Frustration: no one's answering my call!

Browse this blog post

If a contract has been frustrated both parties are discharged from their future obligations and the subject matter of the contract may be destroyed (Taylor v Caldwell). Unsurprisingly, therefore, the threshold to establish frustration is high. Frustration depends on a so-called “supervening event” occurring which renders future performance radically different from what the parties had envisaged when forming the contract. The event must be one which arises without blame or fault on any side (Tsakiroglou v Noblee Thorl [1962] AC 93). The courts will not invoke frustration “to relieve contracting parties of the normal consequences of imprudent commercial bargains” (Pioneer Shipping v BTP Tioxide Limited). What constitutes a normal consequence is a question of foreseeability.

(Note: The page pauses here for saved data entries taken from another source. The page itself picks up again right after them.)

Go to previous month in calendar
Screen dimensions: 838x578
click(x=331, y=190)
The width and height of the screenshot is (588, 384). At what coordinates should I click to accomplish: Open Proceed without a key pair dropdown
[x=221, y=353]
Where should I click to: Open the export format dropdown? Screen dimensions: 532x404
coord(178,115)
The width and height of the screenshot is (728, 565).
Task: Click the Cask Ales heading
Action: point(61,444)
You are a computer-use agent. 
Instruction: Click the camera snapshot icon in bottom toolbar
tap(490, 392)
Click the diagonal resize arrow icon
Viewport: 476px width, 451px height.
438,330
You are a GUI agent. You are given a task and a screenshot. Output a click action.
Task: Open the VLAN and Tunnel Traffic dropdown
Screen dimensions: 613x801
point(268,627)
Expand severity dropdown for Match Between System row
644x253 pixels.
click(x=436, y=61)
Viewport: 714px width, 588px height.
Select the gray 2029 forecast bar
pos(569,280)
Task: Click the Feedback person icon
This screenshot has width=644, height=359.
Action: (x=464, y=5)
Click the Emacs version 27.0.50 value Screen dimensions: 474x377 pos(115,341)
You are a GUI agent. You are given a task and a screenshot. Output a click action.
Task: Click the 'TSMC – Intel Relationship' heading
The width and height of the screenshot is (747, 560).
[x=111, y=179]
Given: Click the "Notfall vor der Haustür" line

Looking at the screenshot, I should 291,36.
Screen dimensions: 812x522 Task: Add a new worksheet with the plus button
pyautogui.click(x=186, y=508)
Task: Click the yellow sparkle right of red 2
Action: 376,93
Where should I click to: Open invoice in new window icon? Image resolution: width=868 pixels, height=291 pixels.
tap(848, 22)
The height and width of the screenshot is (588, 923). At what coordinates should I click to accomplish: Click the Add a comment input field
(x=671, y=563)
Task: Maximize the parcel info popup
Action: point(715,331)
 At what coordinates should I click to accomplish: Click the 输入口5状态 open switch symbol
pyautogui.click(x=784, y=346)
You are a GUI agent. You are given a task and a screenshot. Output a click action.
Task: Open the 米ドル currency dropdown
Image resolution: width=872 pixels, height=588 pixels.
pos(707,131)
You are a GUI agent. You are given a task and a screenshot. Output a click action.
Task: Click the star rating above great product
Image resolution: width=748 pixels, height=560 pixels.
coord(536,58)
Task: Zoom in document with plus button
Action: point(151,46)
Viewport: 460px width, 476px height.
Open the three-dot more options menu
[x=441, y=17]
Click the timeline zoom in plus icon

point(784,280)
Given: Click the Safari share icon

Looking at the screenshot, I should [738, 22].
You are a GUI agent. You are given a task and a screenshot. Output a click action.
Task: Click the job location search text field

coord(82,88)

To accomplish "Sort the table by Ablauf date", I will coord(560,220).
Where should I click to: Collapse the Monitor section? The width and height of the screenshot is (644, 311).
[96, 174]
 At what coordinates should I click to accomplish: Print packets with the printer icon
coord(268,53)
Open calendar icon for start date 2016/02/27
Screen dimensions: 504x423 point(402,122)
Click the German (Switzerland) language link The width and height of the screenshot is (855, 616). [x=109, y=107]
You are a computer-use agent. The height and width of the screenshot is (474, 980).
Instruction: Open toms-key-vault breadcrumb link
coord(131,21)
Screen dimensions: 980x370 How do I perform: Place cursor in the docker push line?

This approach has was endorsed last week by the Court of Appeal in Armchair Answercall v People in Mind. There, a contract for services was commercially undermined when third party franchisees refused to agree to vary the way the business was carried out. The question for the court was whether frustration had occurred, given that the existing franchisees had stopped participating. The Court of Appeal held that it had not. People in Mind had a broad role under the contract. It was to support Armchair Answercall in moving the business to a new management model which covered both existing franchisees and potential new customers. As to whether there had been a supervening event, the contract had not anticipated that the franchisees would withdraw, but such a thing was nonetheless foreseeable. It was clear that the franchisees might object to the changes. Negotiation about this was always going to be delicate and complex. The franchisees could not be compelled to agree to the change and the failure to persuade them to do so was no one’s fault. What had happened was a real possibility which could have been anticipated. The inference was therefore that “one or other party [had] assumed the risk of the occurrence of the event” (Commercial Corp v Tsavliris).

As previous cases show, if you don’t make express provision for an eventuality, you may bear the risk of being left with a contract that is difficult or very expensive to perform.